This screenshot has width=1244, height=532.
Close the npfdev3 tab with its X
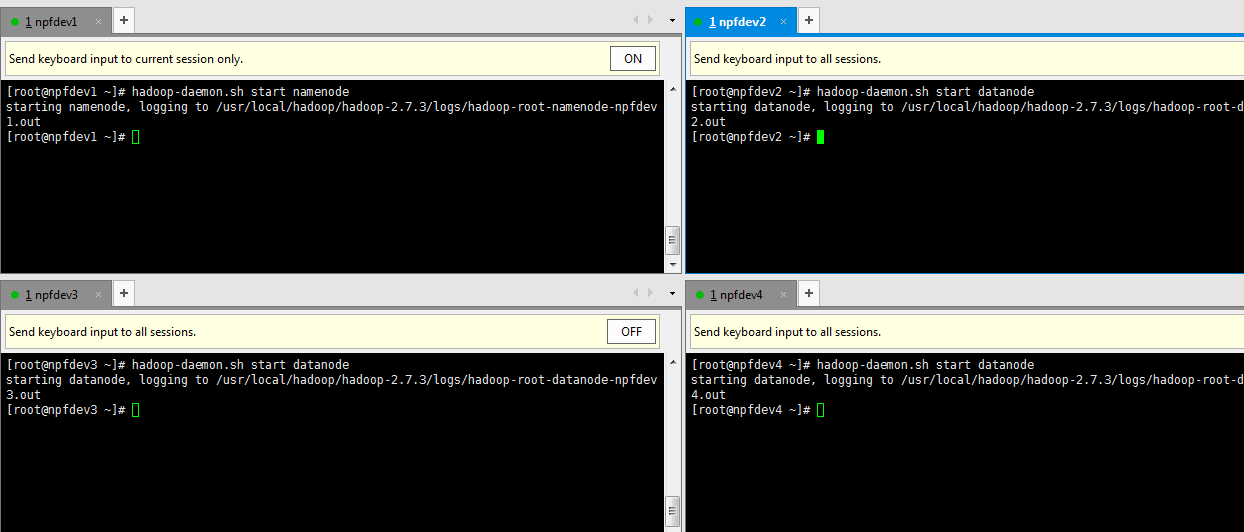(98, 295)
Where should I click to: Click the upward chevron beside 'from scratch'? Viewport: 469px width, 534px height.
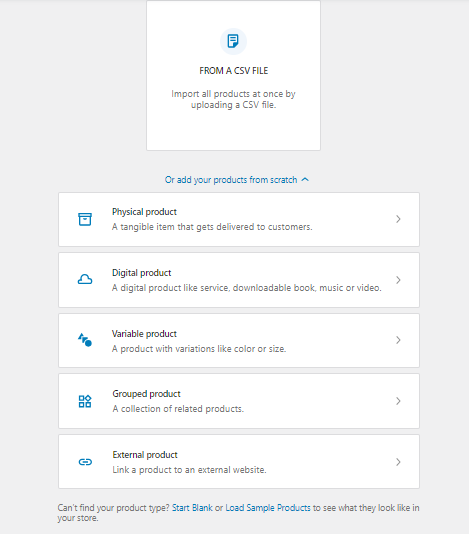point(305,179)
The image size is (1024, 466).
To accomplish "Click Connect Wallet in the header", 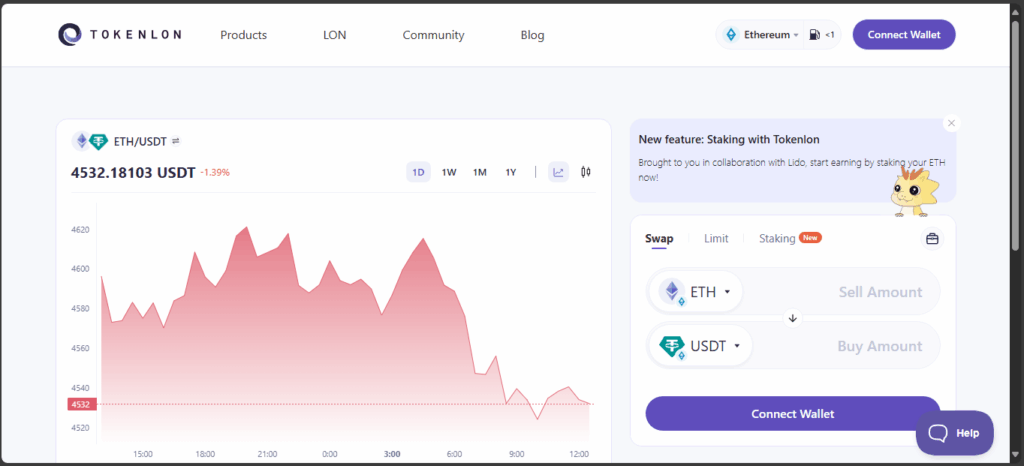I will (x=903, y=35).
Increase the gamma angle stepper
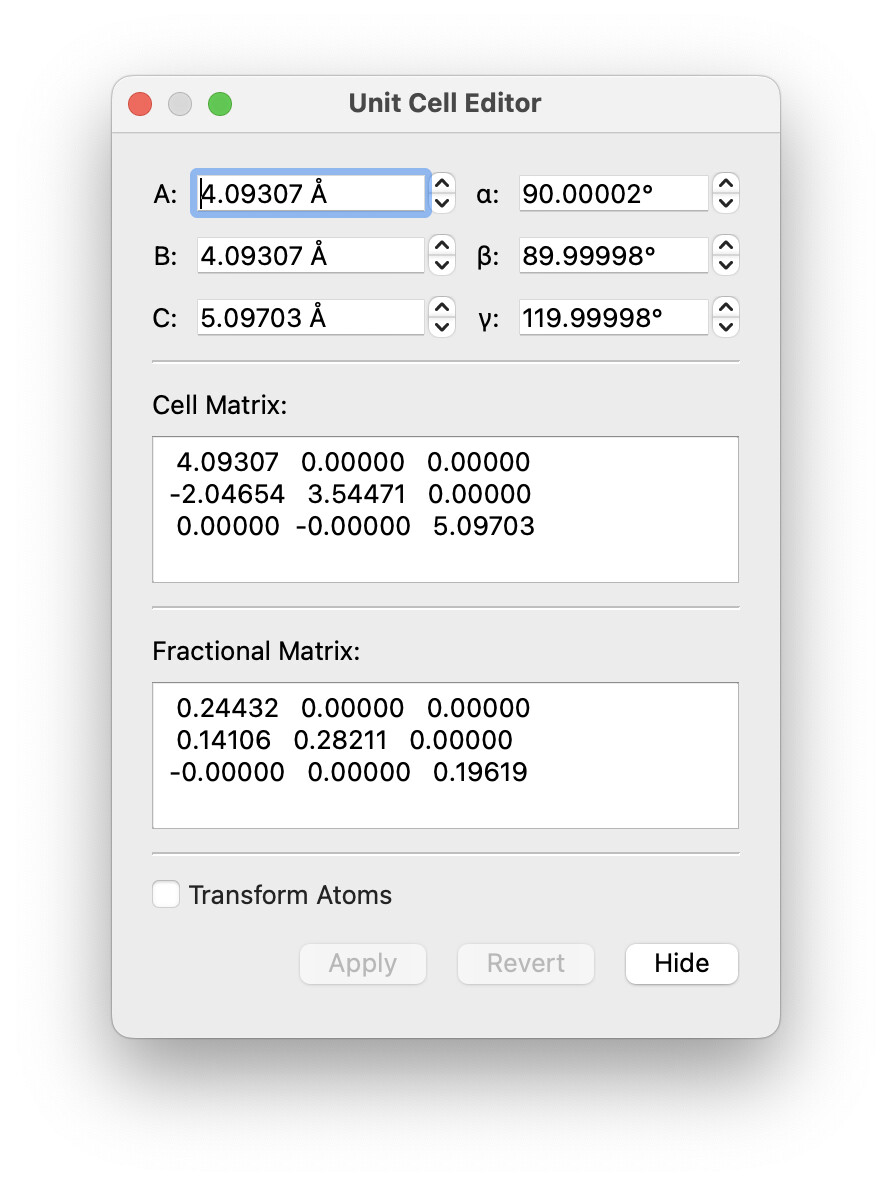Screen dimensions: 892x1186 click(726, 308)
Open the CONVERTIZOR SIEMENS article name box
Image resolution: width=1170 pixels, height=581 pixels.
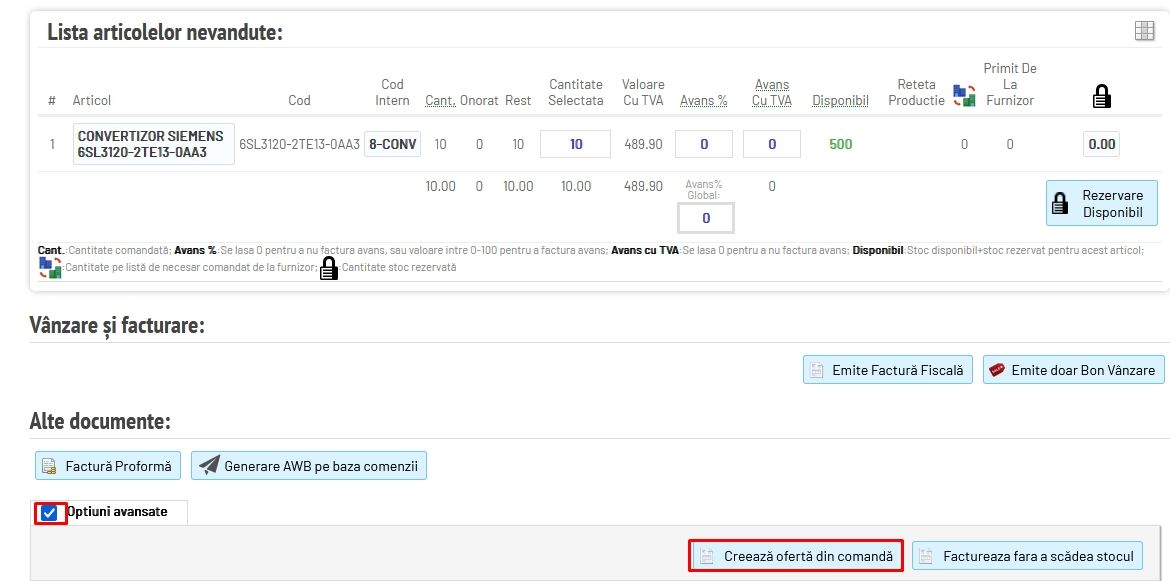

**WHAT NEEDS TO BE DONE**
Nothing but the lines from the one containing "Increase the gamma angle stepper" through the last line of the listing should be copied, each word for word and without pictures.

**YOUR RESPONSE**
Increase the gamma angle stepper
Screen dimensions: 892x1186 click(726, 308)
Open the CONVERTIZOR SIEMENS article name box
Image resolution: width=1170 pixels, height=581 pixels.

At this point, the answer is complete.